Pavlus’a verilen bereketler onun gösterdiği büyük gayretten bağımsızdı. Onun çağrısı henüz iman yolculuğunun ilk adımlarını atmaya başlayan kiliseye öğretmekti. Bu yüzden de sonsuz gerçekler hakkında daha çok şey bilmesi gerekiyordu.
İsa’yı bu dünyaya getiren birden çok sebep vardır. Ama bunlardan başlıcası bizi kurtarmak ve Baba’yı bize açıklamaktır. Ama İsa’nın yaptığı tek iş bu değildi. İsa bize Rab’bin sözünün anlayışını da verdi. Efendimiz bize onun isteğini çağrımıza ve ihtiyaçlarımıza göre başarıyla gerçekleştirebilmemiz için öğrenmemiz gerekenleri öğretir.
Her Hristiyanın kendisine şu soruları sorması önemlidir: İlk olarak; benim Mesih’in sırrıyla ilgili anlayışım nedir? İkinci olarak; Söz’de benim için ne var? Birçok insan Rab’de sahip olduğu hakları, bereketleri ve Babamızın ne yapmamızı istediğini bilmekle ilgilenmiyor. Sonunda yenik bir yaşam sürüyorlar ve bereketlerine ulaşamıyorlar. Birçoklarına göre Kutsal Yazılar sadece tarihsel bilgilerdir; bu yüzden orada yazılanları kavrayamazlar. Oysa onlar başarısız olmamaları için kaydedilmiş derslerdir.

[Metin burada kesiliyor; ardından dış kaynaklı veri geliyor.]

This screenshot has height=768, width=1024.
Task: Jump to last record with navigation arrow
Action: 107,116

İsa’nın hayatı, öğretileri ve işlerinden Kutsal Kitap’ta Rab’bin sırrı olarak bahsedilir. Bu sır Kutsal Kitap’ın yazıldığı dönemde yaşamış iman babalarına ve peygamberlere açıklanmıştır. Bize de Krallar Kralının gelişiyle açıklanmaya başlanmıştır. İsa Baba’ya bunları bilgelerden ve gururlulardan saklayıp bebeklere açıkladığı için teşekkür etmiştir (Matta 11:25). Bu sır üzerinde derin düşünmeli ve hayatlarımız için ne kadar önemli olduğunu anlamalıyız.

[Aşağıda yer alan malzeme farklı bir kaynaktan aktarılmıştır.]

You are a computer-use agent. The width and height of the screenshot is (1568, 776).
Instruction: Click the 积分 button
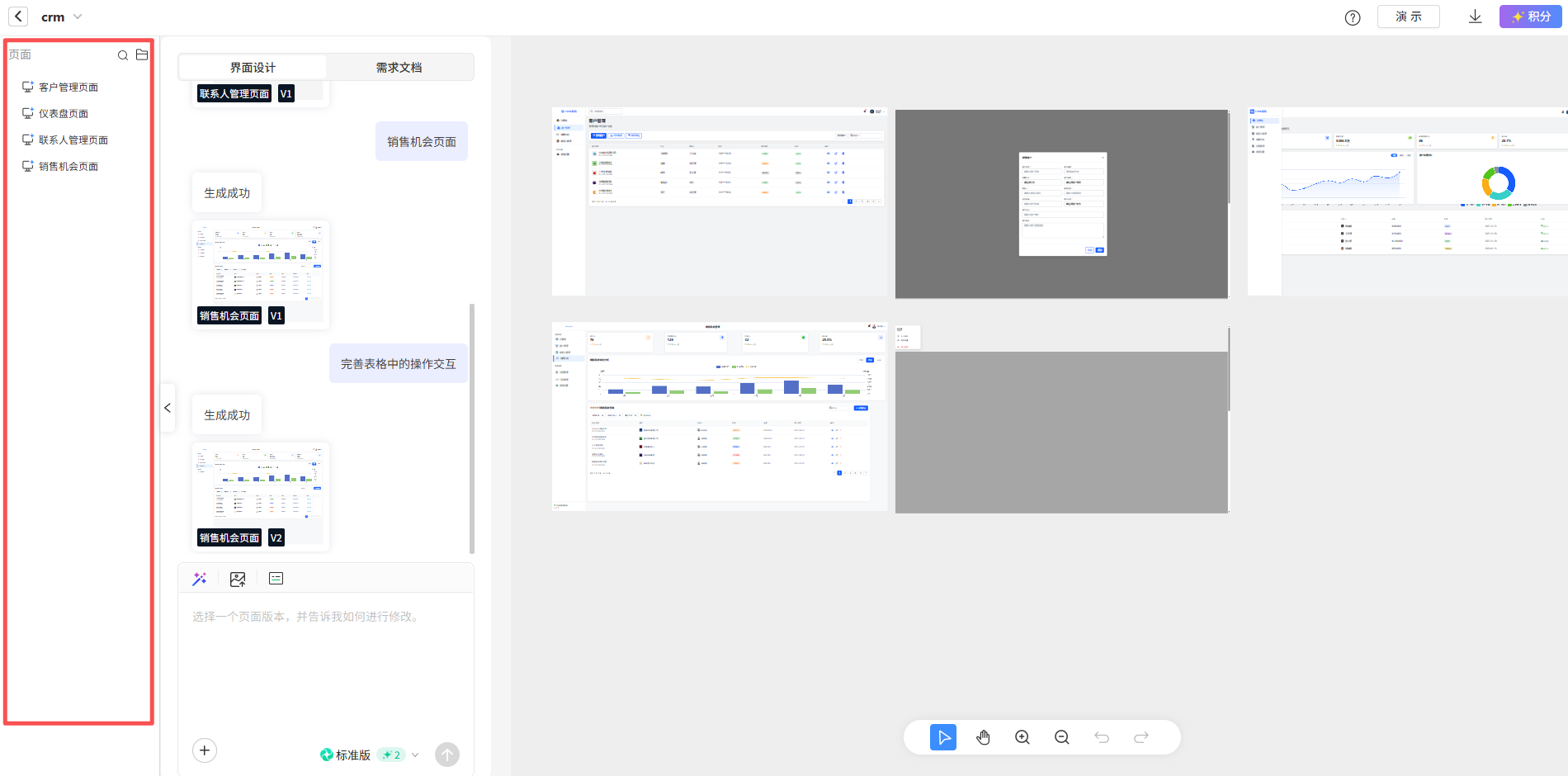click(1530, 17)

Bir insan tüm zamanını dua ile geçirebilir ama eğer Rab’bin sözündeki duruşunu almazsa asla başarılı olamaz. Bizler de hem Yüce Rab’bin, hem şeytanın, hem de diğer insanların önündeyken bize açıklananlara göre konuşmalı ve hareket etmeliyiz. İsa bize Kutsal Yazıları dikkatle incelememizi söyledi çünkü bunu kendisi de yapmış, kim olduğunu orada öğrenmişti. Söz onun da bizim de tanıklığımızı yapmaktadır.
Rabbimizin yaptığı işlerin aynılarını yapmalıyız. Bereketlerin tadını çıkarmalı, haklarımızı kullanmalıyız; bunu yaptığımızda başkaları da bizim örneğimizden öğrenebilir. Tavırlarımız, dua etme ve sorunlarla başa çıkma şeklimiz, Rabbimiz İsa’nın yerimizde olsa yapacağı şekillerde olmalıdır. Tanıklığımız aracılığıyla biz de birçok kişinin öğretmeni olabiliriz.